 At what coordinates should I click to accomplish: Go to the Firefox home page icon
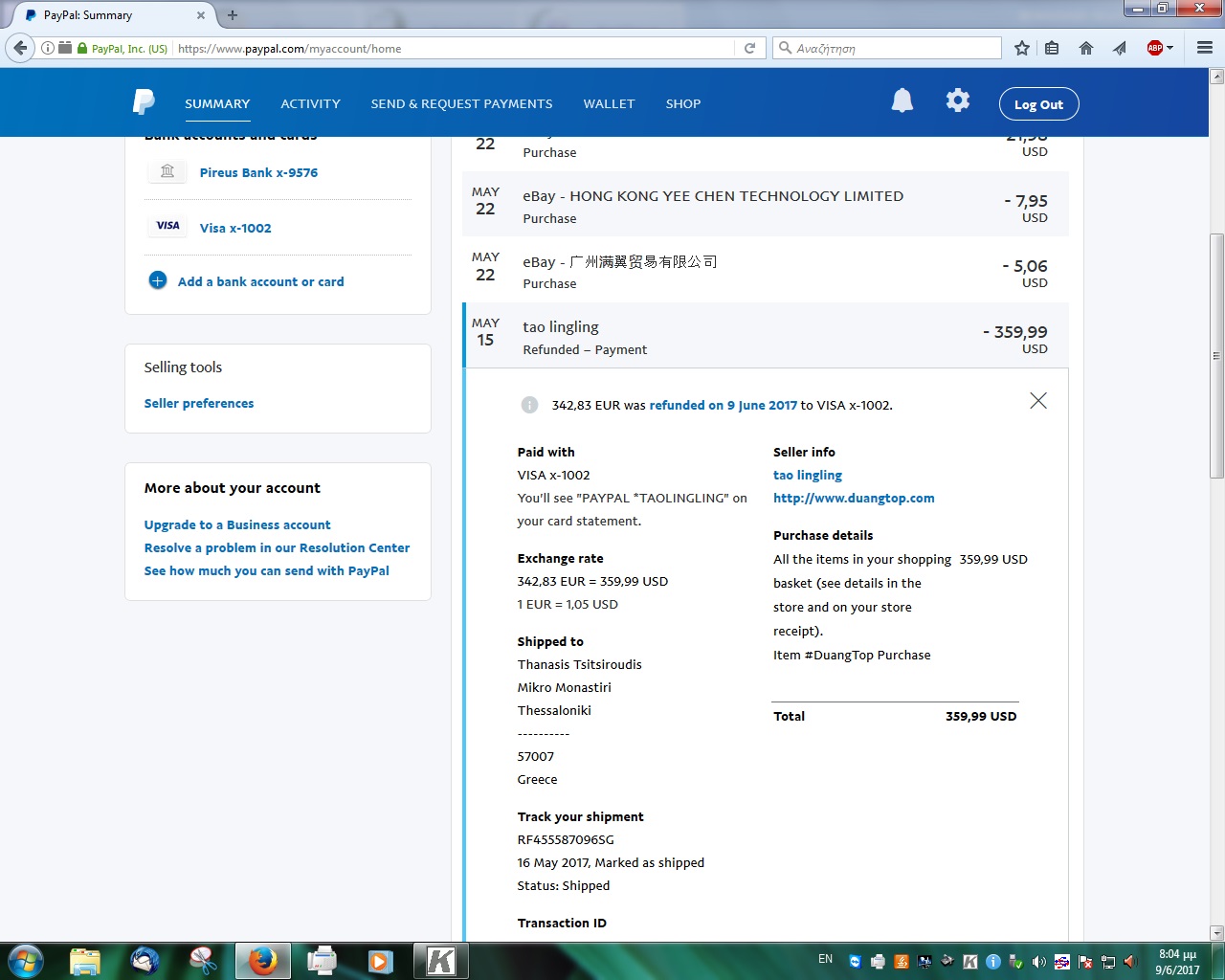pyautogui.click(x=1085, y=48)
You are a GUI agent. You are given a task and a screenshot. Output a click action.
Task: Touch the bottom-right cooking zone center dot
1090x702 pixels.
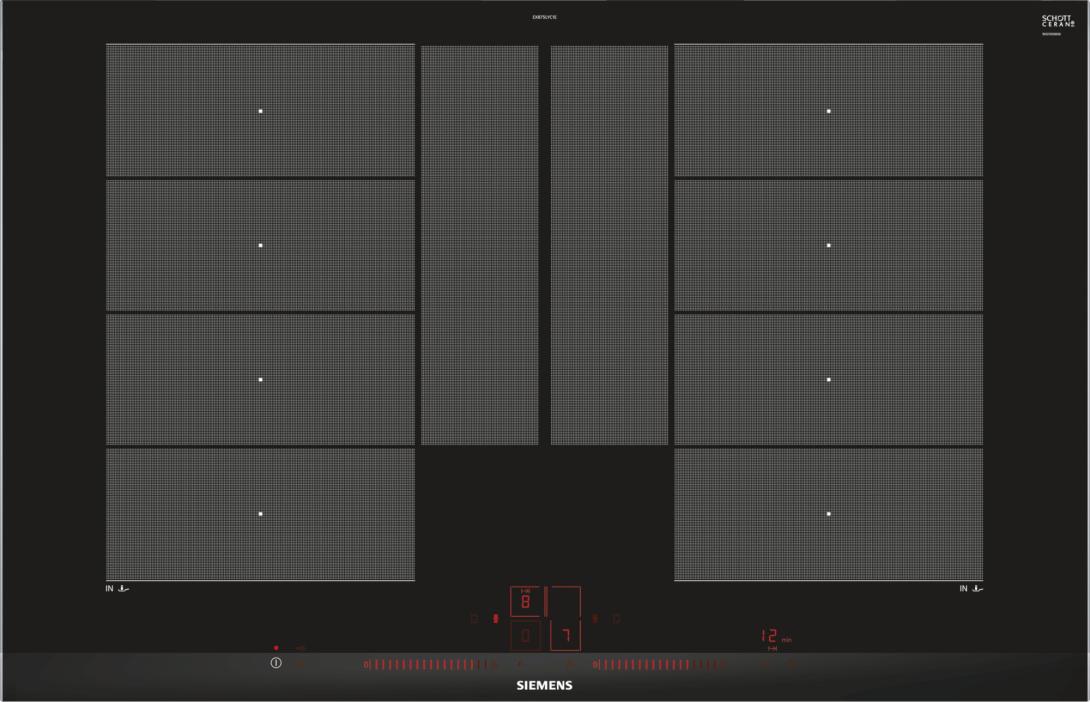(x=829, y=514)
§
What is required:
The response must restate each line of the material above exactly and contain no images.

Task output:
 At what coordinates should I click to accomplish: Go to the Firefox home page icon
pyautogui.click(x=1085, y=48)
You are a GUI agent. You are given a task and a screenshot. Output a click action.
Task: Touch the bottom-right cooking zone center dot
1090x702 pixels.
(x=829, y=514)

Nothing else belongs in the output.